= What this task involves =
Your task is to find every line in the records that holds the string "computer" and copy it.
[Start of section]
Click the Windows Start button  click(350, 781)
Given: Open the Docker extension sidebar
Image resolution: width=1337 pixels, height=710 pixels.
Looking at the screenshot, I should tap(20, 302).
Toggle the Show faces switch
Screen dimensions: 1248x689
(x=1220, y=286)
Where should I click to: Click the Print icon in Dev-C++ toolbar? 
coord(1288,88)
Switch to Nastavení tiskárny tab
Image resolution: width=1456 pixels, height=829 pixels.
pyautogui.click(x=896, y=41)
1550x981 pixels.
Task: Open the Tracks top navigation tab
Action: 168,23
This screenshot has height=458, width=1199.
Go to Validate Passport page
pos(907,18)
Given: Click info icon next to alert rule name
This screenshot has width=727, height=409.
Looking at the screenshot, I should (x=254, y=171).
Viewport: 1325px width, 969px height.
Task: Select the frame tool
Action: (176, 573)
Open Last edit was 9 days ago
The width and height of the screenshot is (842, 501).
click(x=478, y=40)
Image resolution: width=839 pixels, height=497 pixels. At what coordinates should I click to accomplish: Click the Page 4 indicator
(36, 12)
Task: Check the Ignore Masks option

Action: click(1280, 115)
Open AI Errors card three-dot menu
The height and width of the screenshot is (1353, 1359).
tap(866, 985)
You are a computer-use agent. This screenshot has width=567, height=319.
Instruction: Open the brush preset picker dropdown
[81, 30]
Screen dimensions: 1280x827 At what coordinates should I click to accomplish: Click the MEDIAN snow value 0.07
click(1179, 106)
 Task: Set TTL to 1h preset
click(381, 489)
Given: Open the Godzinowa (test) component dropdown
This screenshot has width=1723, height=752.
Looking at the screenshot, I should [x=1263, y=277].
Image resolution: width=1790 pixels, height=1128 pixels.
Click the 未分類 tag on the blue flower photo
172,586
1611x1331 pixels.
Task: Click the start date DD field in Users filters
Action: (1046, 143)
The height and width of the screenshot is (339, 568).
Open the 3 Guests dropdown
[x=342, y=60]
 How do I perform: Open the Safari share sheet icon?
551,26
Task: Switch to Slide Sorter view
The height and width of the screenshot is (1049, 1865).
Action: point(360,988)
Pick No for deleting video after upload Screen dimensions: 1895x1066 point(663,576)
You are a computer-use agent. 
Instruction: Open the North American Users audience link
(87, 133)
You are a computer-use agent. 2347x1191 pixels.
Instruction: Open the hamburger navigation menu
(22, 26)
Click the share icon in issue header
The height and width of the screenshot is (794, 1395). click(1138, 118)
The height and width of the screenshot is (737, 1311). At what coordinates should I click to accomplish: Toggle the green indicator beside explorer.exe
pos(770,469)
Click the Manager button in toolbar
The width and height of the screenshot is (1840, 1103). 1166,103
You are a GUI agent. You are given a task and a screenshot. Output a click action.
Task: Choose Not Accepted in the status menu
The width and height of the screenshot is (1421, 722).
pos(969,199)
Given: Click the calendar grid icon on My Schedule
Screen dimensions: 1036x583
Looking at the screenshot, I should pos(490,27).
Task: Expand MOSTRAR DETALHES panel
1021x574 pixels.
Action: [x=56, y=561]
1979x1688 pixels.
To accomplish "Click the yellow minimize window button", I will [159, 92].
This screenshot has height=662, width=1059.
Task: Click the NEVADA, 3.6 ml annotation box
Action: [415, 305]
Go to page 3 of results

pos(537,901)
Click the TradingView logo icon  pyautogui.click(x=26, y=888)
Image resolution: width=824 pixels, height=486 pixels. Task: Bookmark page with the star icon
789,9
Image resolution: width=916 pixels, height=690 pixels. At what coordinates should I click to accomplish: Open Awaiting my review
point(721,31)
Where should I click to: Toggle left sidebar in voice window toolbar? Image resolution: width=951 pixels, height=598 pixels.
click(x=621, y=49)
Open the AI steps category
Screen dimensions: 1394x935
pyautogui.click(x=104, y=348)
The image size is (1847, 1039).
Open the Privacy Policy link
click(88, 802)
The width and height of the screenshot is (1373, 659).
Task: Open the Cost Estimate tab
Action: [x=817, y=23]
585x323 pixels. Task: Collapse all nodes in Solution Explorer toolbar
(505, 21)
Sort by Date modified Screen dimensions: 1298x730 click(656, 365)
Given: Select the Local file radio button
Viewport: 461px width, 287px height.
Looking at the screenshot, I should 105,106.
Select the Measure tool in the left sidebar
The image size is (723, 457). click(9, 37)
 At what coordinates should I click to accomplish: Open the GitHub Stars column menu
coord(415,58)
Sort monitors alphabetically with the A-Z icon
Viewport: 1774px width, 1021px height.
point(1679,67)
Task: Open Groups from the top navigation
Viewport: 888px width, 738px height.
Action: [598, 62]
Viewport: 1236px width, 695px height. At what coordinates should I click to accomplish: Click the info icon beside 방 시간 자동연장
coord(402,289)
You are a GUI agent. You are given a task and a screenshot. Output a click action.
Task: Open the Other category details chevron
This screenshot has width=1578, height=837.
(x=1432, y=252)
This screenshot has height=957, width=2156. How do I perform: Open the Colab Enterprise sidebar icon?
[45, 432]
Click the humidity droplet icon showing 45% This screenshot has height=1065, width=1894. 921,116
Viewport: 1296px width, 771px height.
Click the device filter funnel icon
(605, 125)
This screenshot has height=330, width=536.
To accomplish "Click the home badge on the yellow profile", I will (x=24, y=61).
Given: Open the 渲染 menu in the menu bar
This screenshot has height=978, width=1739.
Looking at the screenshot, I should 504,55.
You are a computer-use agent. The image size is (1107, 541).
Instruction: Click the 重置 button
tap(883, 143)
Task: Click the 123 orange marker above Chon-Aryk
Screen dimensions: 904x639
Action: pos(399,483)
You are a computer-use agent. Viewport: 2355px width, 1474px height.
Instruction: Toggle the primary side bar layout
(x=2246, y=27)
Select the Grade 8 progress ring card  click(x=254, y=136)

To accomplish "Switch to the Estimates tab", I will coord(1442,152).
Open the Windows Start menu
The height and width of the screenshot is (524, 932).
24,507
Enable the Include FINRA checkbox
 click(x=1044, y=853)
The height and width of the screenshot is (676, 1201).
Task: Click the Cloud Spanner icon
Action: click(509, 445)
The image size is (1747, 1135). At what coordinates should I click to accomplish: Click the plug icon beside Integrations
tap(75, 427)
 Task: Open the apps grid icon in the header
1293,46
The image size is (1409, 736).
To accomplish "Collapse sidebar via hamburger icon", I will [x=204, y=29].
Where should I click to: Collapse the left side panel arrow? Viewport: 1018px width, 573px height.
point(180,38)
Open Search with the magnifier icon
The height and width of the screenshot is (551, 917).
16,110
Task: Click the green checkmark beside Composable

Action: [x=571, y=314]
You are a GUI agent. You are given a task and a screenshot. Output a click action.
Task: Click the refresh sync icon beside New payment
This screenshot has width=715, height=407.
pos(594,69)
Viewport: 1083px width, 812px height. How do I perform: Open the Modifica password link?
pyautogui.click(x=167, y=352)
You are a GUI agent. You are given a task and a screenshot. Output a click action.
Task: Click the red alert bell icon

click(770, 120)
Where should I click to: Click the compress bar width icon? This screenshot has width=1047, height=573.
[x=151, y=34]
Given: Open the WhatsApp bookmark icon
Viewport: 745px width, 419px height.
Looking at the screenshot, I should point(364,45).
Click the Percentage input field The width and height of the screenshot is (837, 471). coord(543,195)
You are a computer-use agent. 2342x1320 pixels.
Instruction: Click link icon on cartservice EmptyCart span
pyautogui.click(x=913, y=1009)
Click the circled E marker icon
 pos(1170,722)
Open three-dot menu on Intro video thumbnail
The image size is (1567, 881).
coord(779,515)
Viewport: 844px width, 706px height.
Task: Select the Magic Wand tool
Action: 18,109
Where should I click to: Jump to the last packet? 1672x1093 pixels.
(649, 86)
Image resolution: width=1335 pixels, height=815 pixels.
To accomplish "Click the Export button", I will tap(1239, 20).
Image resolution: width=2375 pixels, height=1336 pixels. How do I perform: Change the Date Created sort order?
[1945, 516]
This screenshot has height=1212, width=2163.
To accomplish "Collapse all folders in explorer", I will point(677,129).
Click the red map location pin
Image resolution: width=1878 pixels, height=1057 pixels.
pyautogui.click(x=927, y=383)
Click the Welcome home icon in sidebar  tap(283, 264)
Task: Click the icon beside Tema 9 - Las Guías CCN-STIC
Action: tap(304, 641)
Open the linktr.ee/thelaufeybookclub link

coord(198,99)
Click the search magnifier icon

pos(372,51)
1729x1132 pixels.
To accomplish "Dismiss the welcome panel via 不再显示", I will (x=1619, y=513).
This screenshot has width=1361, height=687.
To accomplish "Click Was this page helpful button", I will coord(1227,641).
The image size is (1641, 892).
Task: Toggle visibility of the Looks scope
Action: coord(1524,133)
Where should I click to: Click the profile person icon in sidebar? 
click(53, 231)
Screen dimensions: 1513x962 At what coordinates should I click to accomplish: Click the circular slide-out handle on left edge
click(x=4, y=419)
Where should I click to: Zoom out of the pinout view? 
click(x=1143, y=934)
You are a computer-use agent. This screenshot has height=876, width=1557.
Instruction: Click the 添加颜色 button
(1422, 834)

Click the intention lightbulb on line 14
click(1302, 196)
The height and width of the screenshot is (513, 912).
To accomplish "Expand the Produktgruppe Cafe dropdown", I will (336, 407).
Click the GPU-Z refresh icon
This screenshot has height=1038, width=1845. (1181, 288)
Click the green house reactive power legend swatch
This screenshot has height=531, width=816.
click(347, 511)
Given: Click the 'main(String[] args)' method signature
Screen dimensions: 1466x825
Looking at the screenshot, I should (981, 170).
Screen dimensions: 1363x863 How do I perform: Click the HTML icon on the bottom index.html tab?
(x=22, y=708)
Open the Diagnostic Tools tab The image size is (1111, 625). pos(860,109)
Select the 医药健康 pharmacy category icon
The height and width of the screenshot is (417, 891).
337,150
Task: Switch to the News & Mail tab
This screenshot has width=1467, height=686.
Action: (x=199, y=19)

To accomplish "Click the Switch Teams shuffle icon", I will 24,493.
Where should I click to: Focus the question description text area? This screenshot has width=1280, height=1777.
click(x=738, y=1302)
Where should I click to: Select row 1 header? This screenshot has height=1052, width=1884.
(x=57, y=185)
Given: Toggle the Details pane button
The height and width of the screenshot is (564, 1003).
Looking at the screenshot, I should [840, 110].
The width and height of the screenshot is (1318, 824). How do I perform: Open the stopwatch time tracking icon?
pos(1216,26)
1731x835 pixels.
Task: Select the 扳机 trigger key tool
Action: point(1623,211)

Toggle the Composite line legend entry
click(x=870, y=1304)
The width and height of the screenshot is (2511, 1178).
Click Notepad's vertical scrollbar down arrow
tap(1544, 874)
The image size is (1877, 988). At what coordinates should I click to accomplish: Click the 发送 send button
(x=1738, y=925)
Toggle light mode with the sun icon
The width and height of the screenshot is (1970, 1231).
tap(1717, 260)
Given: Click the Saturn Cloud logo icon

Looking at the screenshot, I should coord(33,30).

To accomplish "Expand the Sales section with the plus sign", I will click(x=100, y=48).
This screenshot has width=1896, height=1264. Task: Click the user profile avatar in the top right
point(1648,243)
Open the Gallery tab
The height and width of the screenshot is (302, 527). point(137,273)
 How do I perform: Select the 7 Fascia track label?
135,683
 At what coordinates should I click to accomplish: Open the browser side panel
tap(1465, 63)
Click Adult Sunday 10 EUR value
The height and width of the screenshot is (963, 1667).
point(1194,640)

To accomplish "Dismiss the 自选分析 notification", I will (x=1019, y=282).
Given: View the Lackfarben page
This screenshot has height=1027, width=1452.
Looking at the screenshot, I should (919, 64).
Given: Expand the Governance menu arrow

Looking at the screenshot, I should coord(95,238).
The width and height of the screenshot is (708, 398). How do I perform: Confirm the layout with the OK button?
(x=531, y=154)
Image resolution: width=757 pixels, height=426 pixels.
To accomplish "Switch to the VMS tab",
[End of section]
= Exercise result =
You are a computer-use agent. This screenshot has width=567, height=319.
You are a computer-use agent. 
You are a computer-use agent. 2347x1191 pixels.
You are a computer-use agent. The image size is (1107, 541).
You are a computer-use agent. Viewport: 2355px width, 1474px height.
You are a computer-use agent. 2342x1320 pixels.
You are a computer-use agent. This screenshot has height=876, width=1557.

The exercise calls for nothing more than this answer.